Hervat het opiniestuk over de opkoopbescherming in Assen na de laatste zin die er staat.

→ **AANGELEVERDE TEKST**:
------

Een opkoopbescherming (opkoopverbod) helpt de Asser woningmarkt niet.
‘Kan ik nog wel een woning vinden?’ Zo maar een vraag die je vast wel eens langs hebt horen komen. Ook in Assen zul je mensen tegenkomen die zich dit afvragen. Je wil natuurlijk, als jij zelf eraan toe bent, een woning kunnen huren of kunnen kopen. Of je gaat huren of kopen, dat mag je helemaal zelf bepalen. Dat is immers de vrijheid die jij hebt. Het college van Assen wil ook wat doen aan de ‘problemen’ op de (Asser) woningmarkt. Het college van burgemeester en wethouders heeft onlangs een huisvestingsverordening voorgesteld. Assen had deze nog niet. Daarnaast heeft het college een nieuwe versie van de doelgroepenverordening voorgesteld en komt er nog een vereveningsfonds ter sprake. In dit opiniestuk richt ik mij vooral op de voorgestelde huisvestingsverordening (opkoopbescherming) en wat voor effecten deze kan hebben en waarom je dit instrument nu helemaal niet zou moeten inzetten.

------

→ **OPGESLAGEN GEGEVENS**:

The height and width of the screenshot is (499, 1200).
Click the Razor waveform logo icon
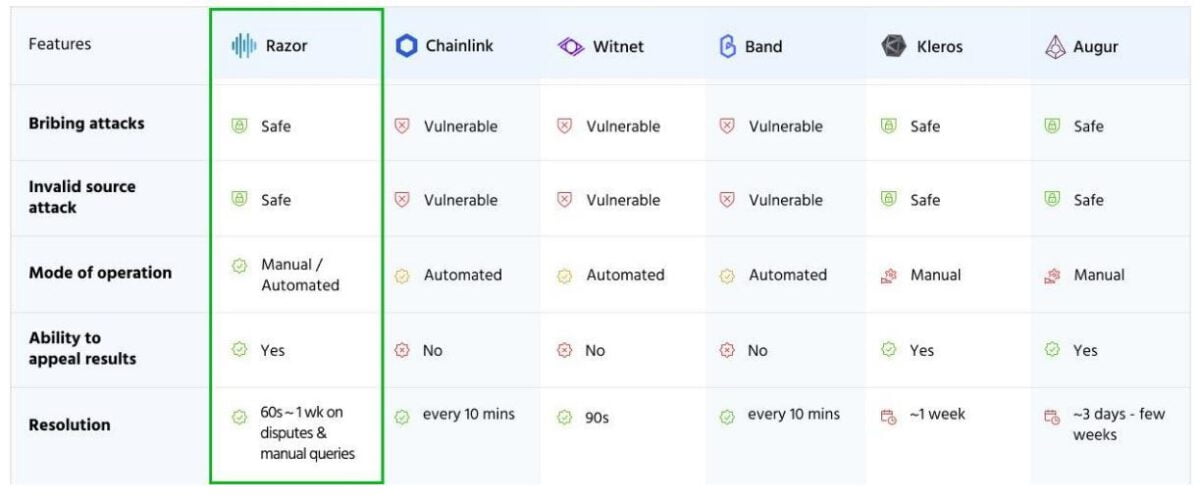pos(244,46)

------

→ **ANTWOORD HIERONDER**:
De huisvestingsverordening Het college stelt nu een verordening voor met daarin een opkoopbescherming. Bescherming is een groot woord, eigenlijk is het een opkoopverbod. Makkelijk gezegd komt het erop neer dat woningen met een WOZ-waarde tot €250.000 niet mogen worden gekocht om vervolgens te worden verhuurd (tenzij er een vergunning wordt verleend, die vergunning wordt slechts gegeven in uitzonderlijke situaties). Het college geeft als hoofdargument dat er schaarste is en dat daarom deze opkoopbescherming voor de hele stad gaat gelden. Daarnaast zegt het college dat de gemeente geen invloed heeft op het verhuurderschap van beleggers en particuliere verhuurders (spoiler: dat heeft een gemeente inmiddels wel). Een ander motief dat wordt aangedragen is het bewaken van de leefbaarheid.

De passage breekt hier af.